-- begin --

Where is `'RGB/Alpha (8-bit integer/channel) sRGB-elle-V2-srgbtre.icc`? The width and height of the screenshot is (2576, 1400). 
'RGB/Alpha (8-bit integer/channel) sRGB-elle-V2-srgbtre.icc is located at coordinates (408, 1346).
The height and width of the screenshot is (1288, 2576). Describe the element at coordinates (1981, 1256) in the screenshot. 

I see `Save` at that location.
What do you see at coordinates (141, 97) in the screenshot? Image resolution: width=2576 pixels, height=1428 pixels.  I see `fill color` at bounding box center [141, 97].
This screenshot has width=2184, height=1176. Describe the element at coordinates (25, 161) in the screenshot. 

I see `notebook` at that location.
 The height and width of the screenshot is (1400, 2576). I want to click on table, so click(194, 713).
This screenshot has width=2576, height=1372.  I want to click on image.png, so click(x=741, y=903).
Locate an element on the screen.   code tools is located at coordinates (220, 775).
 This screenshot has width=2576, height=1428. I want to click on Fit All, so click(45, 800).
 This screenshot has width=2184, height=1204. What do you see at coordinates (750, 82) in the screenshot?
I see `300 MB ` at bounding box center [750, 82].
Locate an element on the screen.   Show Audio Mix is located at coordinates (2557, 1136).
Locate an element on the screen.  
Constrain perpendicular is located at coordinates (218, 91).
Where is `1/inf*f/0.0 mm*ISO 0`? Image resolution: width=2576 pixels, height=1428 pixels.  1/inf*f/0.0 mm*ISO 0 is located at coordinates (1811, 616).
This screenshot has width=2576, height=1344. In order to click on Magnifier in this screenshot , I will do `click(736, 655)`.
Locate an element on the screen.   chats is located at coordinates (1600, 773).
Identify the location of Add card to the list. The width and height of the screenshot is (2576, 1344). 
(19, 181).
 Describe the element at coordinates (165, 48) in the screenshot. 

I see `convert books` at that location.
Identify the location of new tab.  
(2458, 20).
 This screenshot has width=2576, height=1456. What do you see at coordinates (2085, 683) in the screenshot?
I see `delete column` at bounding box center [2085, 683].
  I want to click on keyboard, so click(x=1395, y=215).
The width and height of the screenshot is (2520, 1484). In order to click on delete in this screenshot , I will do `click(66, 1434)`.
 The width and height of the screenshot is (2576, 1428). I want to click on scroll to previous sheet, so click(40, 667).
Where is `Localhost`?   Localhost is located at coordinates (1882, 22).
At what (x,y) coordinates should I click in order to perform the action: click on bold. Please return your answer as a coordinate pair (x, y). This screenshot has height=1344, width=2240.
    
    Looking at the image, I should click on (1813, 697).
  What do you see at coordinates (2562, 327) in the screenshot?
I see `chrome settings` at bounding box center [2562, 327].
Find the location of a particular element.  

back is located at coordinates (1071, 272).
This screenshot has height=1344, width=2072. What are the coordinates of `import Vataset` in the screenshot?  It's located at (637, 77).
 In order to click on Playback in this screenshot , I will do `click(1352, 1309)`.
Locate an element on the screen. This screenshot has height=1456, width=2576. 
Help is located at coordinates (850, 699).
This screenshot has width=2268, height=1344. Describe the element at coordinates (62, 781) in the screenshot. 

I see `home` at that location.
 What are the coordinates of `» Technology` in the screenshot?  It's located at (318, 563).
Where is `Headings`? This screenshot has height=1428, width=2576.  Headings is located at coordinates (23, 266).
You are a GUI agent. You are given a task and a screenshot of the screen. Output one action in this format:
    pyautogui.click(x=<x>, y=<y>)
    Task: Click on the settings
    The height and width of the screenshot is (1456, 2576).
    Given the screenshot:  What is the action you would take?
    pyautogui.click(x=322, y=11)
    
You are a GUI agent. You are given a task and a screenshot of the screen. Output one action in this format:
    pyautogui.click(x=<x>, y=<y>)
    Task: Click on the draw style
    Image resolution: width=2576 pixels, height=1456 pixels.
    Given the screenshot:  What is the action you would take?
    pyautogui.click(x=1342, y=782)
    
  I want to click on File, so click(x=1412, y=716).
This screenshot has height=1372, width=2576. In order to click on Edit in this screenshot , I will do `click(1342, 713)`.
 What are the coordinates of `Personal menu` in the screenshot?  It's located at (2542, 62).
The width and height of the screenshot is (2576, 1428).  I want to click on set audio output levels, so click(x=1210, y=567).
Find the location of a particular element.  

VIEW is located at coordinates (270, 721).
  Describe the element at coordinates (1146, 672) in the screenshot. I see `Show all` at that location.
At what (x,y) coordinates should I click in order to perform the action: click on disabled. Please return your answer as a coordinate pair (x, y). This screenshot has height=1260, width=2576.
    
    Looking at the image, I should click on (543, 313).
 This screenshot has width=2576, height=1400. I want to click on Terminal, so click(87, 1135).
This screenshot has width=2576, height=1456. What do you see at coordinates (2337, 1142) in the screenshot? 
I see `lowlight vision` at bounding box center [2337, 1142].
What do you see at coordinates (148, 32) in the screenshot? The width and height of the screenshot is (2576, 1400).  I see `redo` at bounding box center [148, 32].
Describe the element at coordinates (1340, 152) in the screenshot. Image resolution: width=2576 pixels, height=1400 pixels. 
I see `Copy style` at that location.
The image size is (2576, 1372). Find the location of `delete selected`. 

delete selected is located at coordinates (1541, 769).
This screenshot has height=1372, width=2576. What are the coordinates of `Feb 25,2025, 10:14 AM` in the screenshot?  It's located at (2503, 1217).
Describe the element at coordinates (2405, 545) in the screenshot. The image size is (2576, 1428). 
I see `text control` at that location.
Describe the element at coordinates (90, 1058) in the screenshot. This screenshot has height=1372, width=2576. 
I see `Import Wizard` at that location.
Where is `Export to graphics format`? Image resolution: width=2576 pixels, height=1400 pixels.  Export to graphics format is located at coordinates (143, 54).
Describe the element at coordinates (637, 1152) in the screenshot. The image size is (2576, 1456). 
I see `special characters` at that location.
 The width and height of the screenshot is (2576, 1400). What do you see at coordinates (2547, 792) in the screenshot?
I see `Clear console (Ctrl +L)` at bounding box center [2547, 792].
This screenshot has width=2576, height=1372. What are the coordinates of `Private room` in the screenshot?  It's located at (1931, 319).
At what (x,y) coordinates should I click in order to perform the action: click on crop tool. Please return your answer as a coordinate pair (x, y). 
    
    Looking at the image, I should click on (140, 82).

-- end --

Rewrite the data from the line containing "Describe the element at coordinates (90, 1058)" through the end, replacing "Image resolution" with "Screen size" and leaving everything else unchanged.

* EXPECTED OUTPUT:
Describe the element at coordinates (90, 1058) in the screenshot. This screenshot has height=1372, width=2576. 
I see `Import Wizard` at that location.
Where is `Export to graphics format`? Screen size: width=2576 pixels, height=1400 pixels.  Export to graphics format is located at coordinates (143, 54).
Describe the element at coordinates (637, 1152) in the screenshot. The image size is (2576, 1456). 
I see `special characters` at that location.
 The width and height of the screenshot is (2576, 1400). What do you see at coordinates (2547, 792) in the screenshot?
I see `Clear console (Ctrl +L)` at bounding box center [2547, 792].
This screenshot has width=2576, height=1372. What are the coordinates of `Private room` in the screenshot?  It's located at (1931, 319).
At what (x,y) coordinates should I click in order to perform the action: click on crop tool. Please return your answer as a coordinate pair (x, y). 
    
    Looking at the image, I should click on (140, 82).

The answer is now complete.